分析用テキスト ->
= = = = =

Monthly Health Report (2023.11)

今知りたい 季節の健康コラム

口呼吸

秋から冬にかけて冷たくて乾燥した空気が訪れると、健康へのさまざまな影響が気になり始めますよね。その中でも「口呼吸」が健康に与える影響は意外と見過ごせないものです。鼻が詰まりやすい季節は口呼吸が増えやすいうえ、この時季の乾燥した冷たい空気は喉に負担をかけやすくなるため注意が必要です。

口呼吸が私たちの健康や生活に与える悪影響は、主に3つです。1つめは「虫歯や歯周病リスク」。口腔内の唾液は虫歯菌などの増殖を抑えて歯を守る役割を果たしていますが、口呼吸により口腔内が乾燥すると唾液の分泌が減少し、虫歯や歯周病のリスクが高まります。

2つめは「口臭」。口呼吸により唾液が不足すると、口の中の食べカスや細菌が残留・増殖しやすくなり、それが臭いの原因になります。

3つめは「風邪などの感染症」。鼻呼吸の場合、鼻の中の粘膜や鼻毛(びもう)が空気に含まれるウイルスや病原菌、ホコリなどを取り除くフィルターの役割を果たしています。しかし口呼吸ではこの防御メカニズムが機能せず、風邪をはじめとする感染症にかかりやすくなります。

= = = = =

設問 ->
[1] 口呼吸のコラムが挙げている、口呼吸が健康や生活に与える悪影響をすべて列挙すること。
[2] 口呼吸のコラムを、最後の文の続きから書き進めてください。
この後に続く行は参照しなくても解ける。

以下のデータ ->
= = = = =

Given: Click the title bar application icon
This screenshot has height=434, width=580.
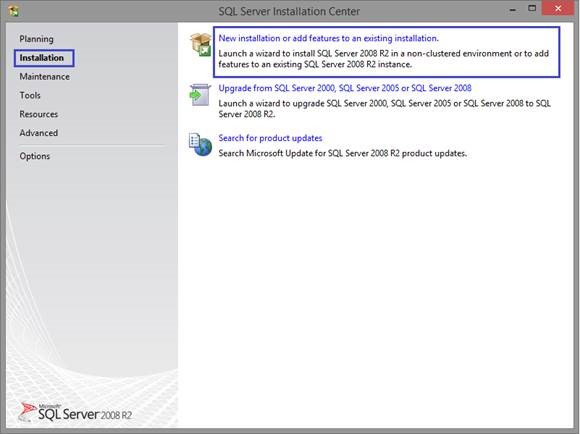Looking at the screenshot, I should click(14, 11).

= = = = =

設問ごとの解答 ->
[1]
虫歯や歯周病リスク
口臭
風邪などの感染症

[2]
口呼吸の予防・改善には、口を閉じるための筋肉を鍛えることが大切で、これには「あいうべ体操」が効果的です。手順は簡単で、口を「あ」「い」「う」の形にそれぞれ大きく広げたあと、あかん「べー」をするように舌を下向きに突き出します。1日30回を目安に行いましょう。体操により舌や口まわりの筋肉が徐々に鍛えられれば、自然と口が閉じ、鼻呼吸がしやすくなっていきます。また、歯並びが原因で口を閉じにくい場合は早めに歯科医に相談しましょう。歯列の矯正治療を行うことで口呼吸が改善されるケースも少なくありません。あいうべ体操や歯並びの矯正にはある程度の時間がかかりますので、改善されるまでの間、鼻呼吸をサポートするテープ(唇に貼るもの)を活用するのもオススメです。